◆ Exercise description ◆
Can you reproduce, word for word, the lines below from the line containing "Where should I" up to and including the line containing "Looking at the screenshot, I should [355, 118]."?

◆ Records ◆
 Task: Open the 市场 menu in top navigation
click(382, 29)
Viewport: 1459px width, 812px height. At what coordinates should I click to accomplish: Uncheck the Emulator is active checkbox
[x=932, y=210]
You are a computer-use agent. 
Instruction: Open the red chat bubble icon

==

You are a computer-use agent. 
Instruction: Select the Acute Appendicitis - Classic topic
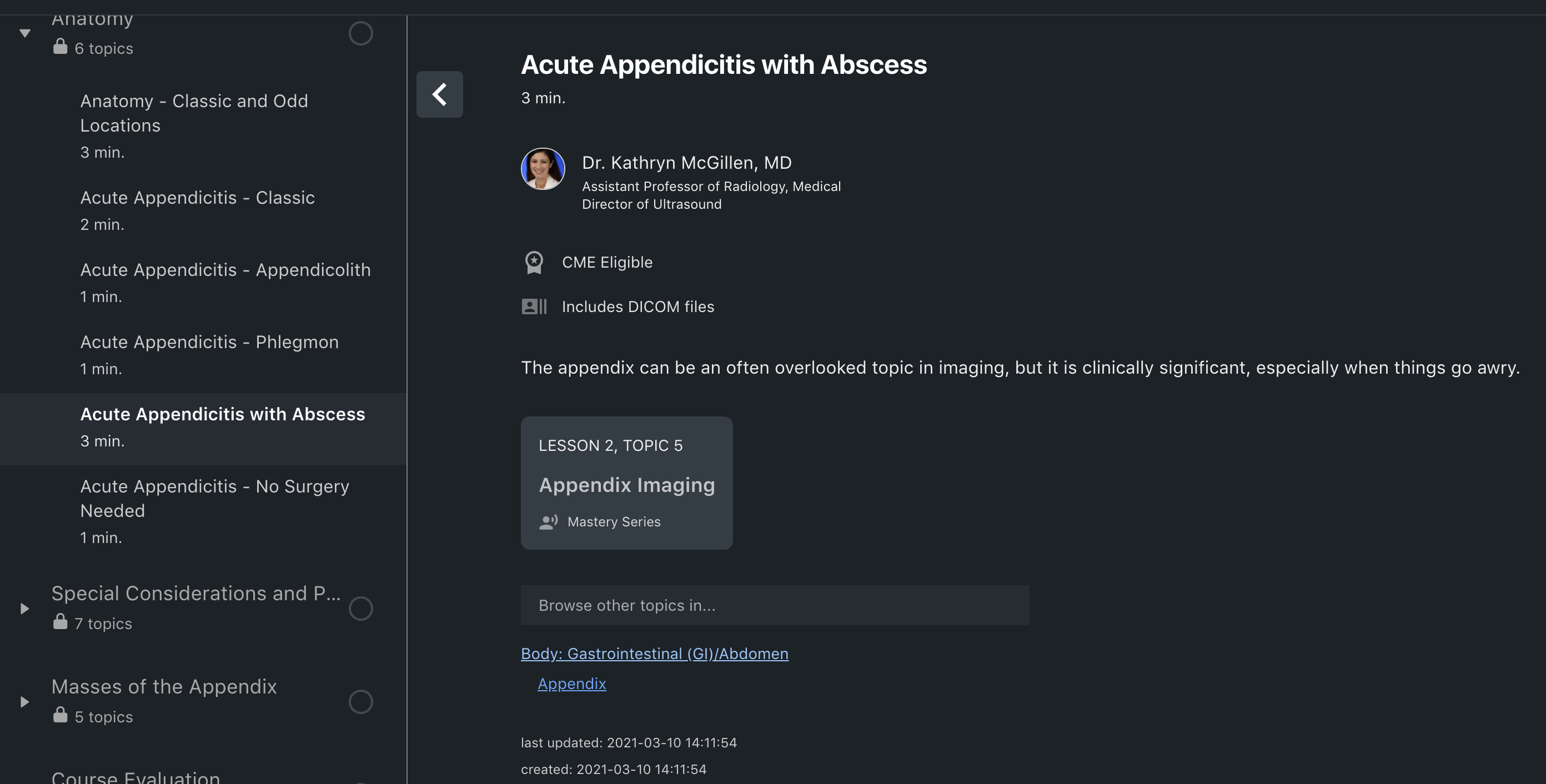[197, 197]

---

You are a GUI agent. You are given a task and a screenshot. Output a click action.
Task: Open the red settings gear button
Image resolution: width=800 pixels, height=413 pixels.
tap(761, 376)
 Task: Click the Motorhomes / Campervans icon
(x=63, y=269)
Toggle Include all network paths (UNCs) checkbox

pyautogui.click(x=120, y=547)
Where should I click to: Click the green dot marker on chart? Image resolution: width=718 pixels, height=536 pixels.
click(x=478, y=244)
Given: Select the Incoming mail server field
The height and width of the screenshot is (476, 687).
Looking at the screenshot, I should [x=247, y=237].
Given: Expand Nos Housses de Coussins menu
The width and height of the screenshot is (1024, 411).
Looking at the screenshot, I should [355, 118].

◆ Reply ◆
Where should I click to: Click the green dot marker on chart? Image resolution: width=718 pixels, height=536 pixels.
click(x=478, y=244)
Given: Select the Incoming mail server field
The height and width of the screenshot is (476, 687).
Looking at the screenshot, I should [x=247, y=237].
Given: Expand Nos Housses de Coussins menu
The width and height of the screenshot is (1024, 411).
Looking at the screenshot, I should [355, 118].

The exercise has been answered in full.